You are here
US increases commitment to Global Fund
The United States has increased their commitment to the Global Fund to Fight AIDS, Malaria and Tuberculosis (TB) to a potential US$5 billion. The announcement was made at the Global Fund’s Fourth Replenishment Conference this week, which saw the total amount pledged to the Global Fund equal $12 billion – the largest ever. The new commitment from the US follows on from previous recent commitments from the Nordic countries, France and the UK.

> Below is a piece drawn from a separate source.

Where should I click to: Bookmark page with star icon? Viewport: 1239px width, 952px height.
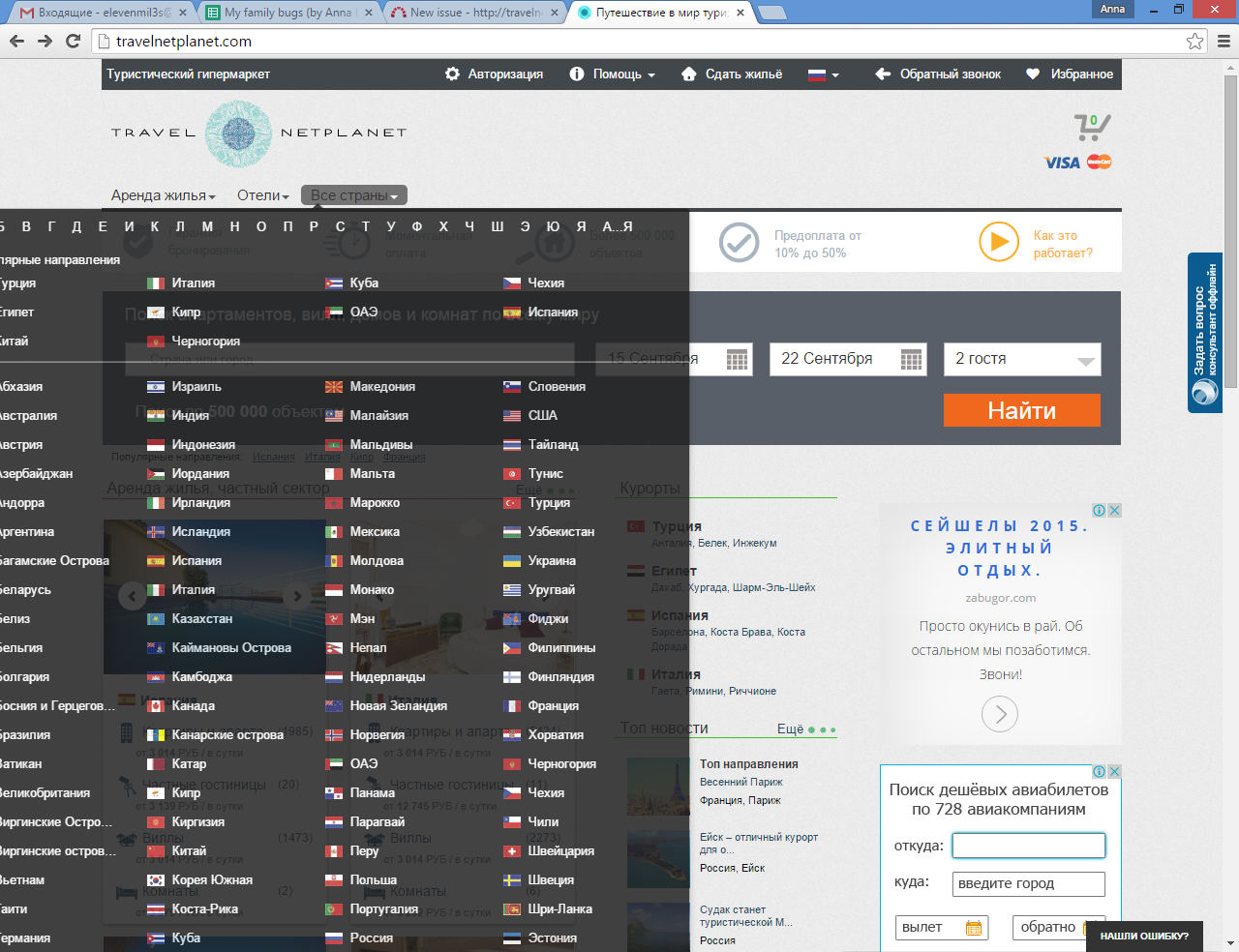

The Global Fund is an international financing organisation that funds programmes to combat HIV and AIDS, Malaria and TB in areas where they are most needed, through in-country government and civil society. The Global Fund estimates that $15 billion is needed for the 2014-2016 period, in order to sustain programming and meet demand. Both the US and the UK’s pledges are dependent on the rest of the world stepping up, and meeting the $15 billion needed by the Global Fund. Last September the UK pledged £1 billion (US$1.6 billion) to the fund, with the hope of galvanising other countries to do the same. In his speech at the conference, Obama stated that for every $1 pledged to the Global Fund, they would pledge $2 over the next three years, to the maximum value of $5 billion.
UNAIDS Executive Director Michel Sidibe congratulated the US and other countries on upping their commitment to the Global Fund, stating: “Solidarity, tolerance and results are the hallmarks of global leadership on AIDS.”